WHAT IS BEING ASKED
Write the data out again so that it matches word for word.

═══ AVAILABLE DATA

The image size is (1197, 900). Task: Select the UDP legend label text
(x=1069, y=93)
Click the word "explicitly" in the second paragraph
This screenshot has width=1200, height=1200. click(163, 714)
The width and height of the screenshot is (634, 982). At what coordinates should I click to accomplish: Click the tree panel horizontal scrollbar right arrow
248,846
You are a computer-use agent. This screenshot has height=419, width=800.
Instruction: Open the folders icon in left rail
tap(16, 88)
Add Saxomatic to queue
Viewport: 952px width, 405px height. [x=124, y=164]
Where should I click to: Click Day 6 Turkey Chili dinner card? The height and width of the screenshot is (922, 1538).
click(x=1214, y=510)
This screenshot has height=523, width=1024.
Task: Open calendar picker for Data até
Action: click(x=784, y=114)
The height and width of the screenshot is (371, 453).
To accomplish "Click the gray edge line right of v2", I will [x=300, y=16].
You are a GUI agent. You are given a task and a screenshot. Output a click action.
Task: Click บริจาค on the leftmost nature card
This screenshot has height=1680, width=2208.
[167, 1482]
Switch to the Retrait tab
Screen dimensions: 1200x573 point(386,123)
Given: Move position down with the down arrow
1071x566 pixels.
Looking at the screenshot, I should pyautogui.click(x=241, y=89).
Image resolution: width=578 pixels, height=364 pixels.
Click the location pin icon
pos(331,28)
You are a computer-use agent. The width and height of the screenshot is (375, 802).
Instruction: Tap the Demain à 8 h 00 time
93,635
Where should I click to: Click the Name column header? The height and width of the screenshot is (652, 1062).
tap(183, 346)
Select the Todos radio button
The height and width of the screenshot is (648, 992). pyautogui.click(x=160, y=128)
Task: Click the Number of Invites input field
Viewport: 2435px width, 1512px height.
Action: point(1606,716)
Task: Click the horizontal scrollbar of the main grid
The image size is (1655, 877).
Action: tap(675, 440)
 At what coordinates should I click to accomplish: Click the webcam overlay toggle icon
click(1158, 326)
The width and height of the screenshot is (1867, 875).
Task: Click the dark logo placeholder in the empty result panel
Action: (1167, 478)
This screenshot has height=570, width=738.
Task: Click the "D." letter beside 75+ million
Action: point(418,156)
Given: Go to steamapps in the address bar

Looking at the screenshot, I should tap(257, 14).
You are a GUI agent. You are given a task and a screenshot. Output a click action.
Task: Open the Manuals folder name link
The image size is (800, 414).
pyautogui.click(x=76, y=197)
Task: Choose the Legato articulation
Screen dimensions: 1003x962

══════

ANSWER
The image size is (1197, 900). Task: Select the UDP legend label text
(x=1069, y=93)
Click the word "explicitly" in the second paragraph
This screenshot has width=1200, height=1200. click(163, 714)
The width and height of the screenshot is (634, 982). At what coordinates should I click to accomplish: Click the tree panel horizontal scrollbar right arrow
248,846
You are a computer-use agent. This screenshot has height=419, width=800.
Instruction: Open the folders icon in left rail
tap(16, 88)
Add Saxomatic to queue
Viewport: 952px width, 405px height. [x=124, y=164]
Where should I click to: Click Day 6 Turkey Chili dinner card? The height and width of the screenshot is (922, 1538).
click(x=1214, y=510)
This screenshot has height=523, width=1024.
Task: Open calendar picker for Data até
Action: click(x=784, y=114)
The height and width of the screenshot is (371, 453).
To accomplish "Click the gray edge line right of v2", I will [x=300, y=16].
You are a GUI agent. You are given a task and a screenshot. Output a click action.
Task: Click บริจาค on the leftmost nature card
This screenshot has height=1680, width=2208.
[167, 1482]
Switch to the Retrait tab
Screen dimensions: 1200x573 point(386,123)
Given: Move position down with the down arrow
1071x566 pixels.
Looking at the screenshot, I should pyautogui.click(x=241, y=89).
Image resolution: width=578 pixels, height=364 pixels.
Click the location pin icon
pos(331,28)
You are a computer-use agent. The width and height of the screenshot is (375, 802).
Instruction: Tap the Demain à 8 h 00 time
93,635
Where should I click to: Click the Name column header? The height and width of the screenshot is (652, 1062).
tap(183, 346)
Select the Todos radio button
The height and width of the screenshot is (648, 992). pyautogui.click(x=160, y=128)
Task: Click the Number of Invites input field
Viewport: 2435px width, 1512px height.
Action: point(1606,716)
Task: Click the horizontal scrollbar of the main grid
The image size is (1655, 877).
Action: tap(675, 440)
 At what coordinates should I click to accomplish: Click the webcam overlay toggle icon
click(1158, 326)
The width and height of the screenshot is (1867, 875).
Task: Click the dark logo placeholder in the empty result panel
Action: (1167, 478)
This screenshot has height=570, width=738.
Task: Click the "D." letter beside 75+ million
Action: point(418,156)
Given: Go to steamapps in the address bar

Looking at the screenshot, I should tap(257, 14).
You are a GUI agent. You are given a task and a screenshot. Output a click action.
Task: Open the Manuals folder name link
The image size is (800, 414).
pyautogui.click(x=76, y=197)
Task: Choose the Legato articulation
Screen dimensions: 1003x962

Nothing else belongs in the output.